4 Set Boundaries (And Stick To Them)
Perhaps it has now reached the point where some boundaries need to be set. You've exhausted all avenues for trying to make this toxic relationship work, and it continues to be negative and stressful. It is time to incorporate some boundaries, and you and your partner need to determine these boundaries together.
Maybe it is that your mother-in-law can't just land on your doorstep whenever she feels like it without letting you know ahead of time. Maybe it's that the kids no longer go over for sleepovers because you don't trust how they look after them. Whatever boundary you need to set, determine what that is and stick to it.
3 Protect Yourself And Your Children
As much as you want to make relationships work, and it makes you sad to have to distance yourself from people, your priority needs to be to protect yourself and your children. If you come away from every family gathering seething with rage and feeling crushed about how you were treated, you need to protect yourself from that. If your children don't seem happy when they are around this individual, or you don't feel that they are safe around a certain person, then you need to protect them from that.
It doesn't mean that you don't go to the family gathering at all, but perhaps there's a way to maintain some physical distance from this person. It's not easy, and you'll likely still come away feeling exhausted by it all, but hopefully you can enjoy seeing other relatives and keep yourself away from them.

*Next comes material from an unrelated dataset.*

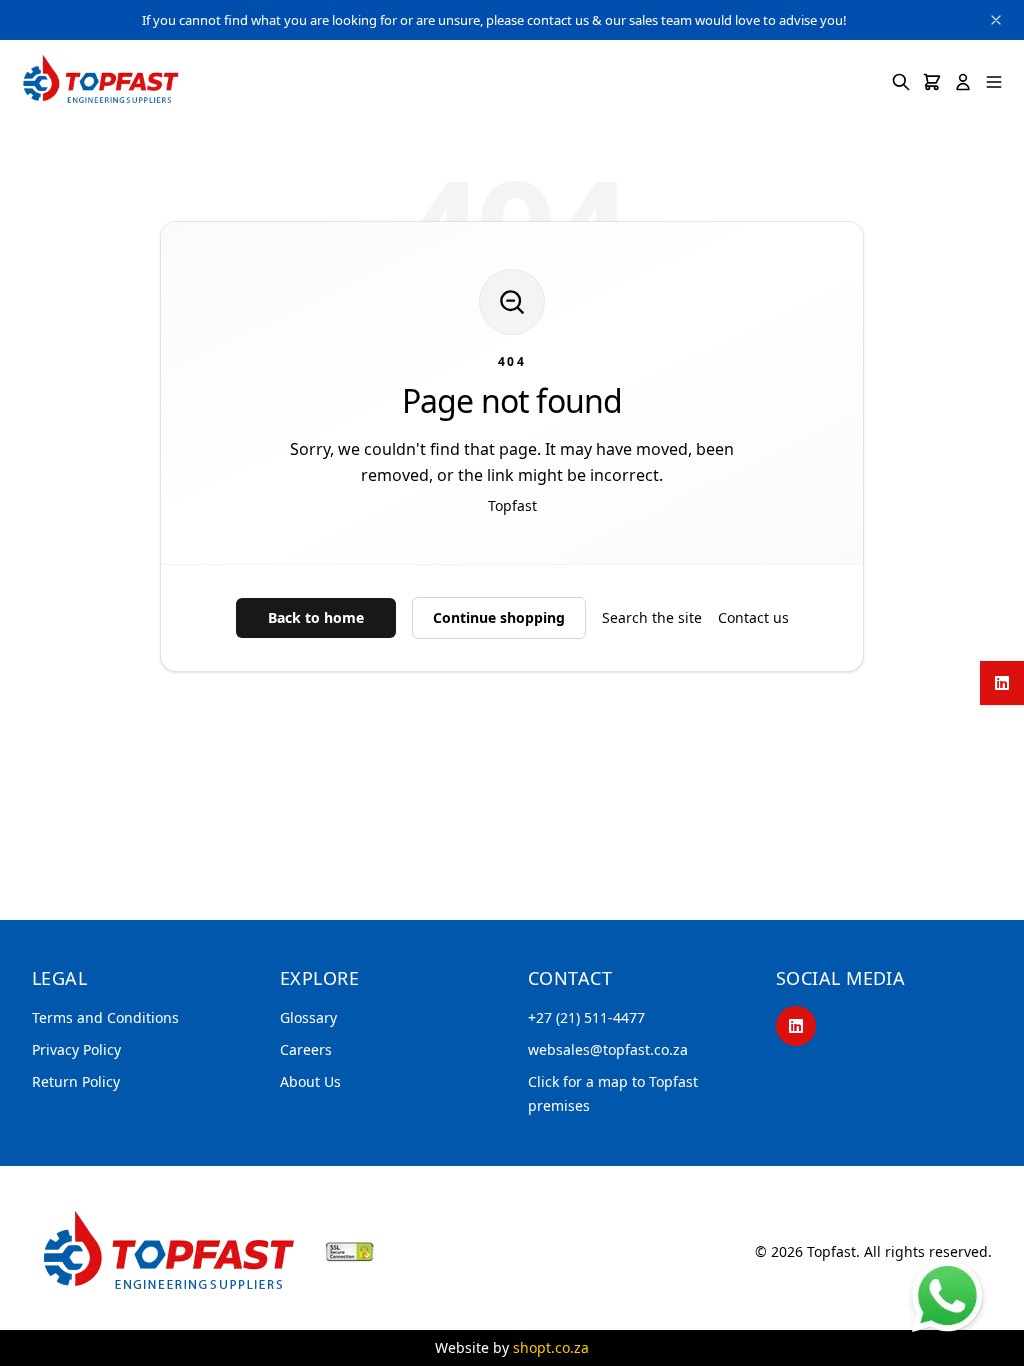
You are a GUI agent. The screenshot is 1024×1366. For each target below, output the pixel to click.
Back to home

2 Don't Make Your Spouse Choose
Whatever you do, try to avoid making your spouse choose between you and their family. This puts them in a very difficult and painful spot, and regardless of how you feel about your in-laws, they are still his family. Making them choose between you creates additional tension in a situation that is likely already rather fragile.
Let your partner know that you have reached your limit with this particular family member, and that you are no longer willing to subject yourself to them. But don't make your partner choose, they need to reach that decision on their own. Tell them that they are free to see that person and have whatever relationship they want with them, but that you have the right to make your own choices too.
1 Walk Away From The Toxicity
Sometimes, at the end of the day, all you can do is cut your losses and walk away. Perhaps this means that you and your spouse walk away from the toxic relationship, or perhaps it is just you who walks away. Whatever the situation, take comfort in knowing that you've done all you could to make it work.
Hopefully, your partner will be supportive of your decision, even if they haven't reached the same conclusion yet. Either way, your mental health and well-being is far more important that keeping a toxic relationship in your life, simply because it's family. Blood isn't always thicker than water, and sometimes you need to do what's best for yourself and for your family.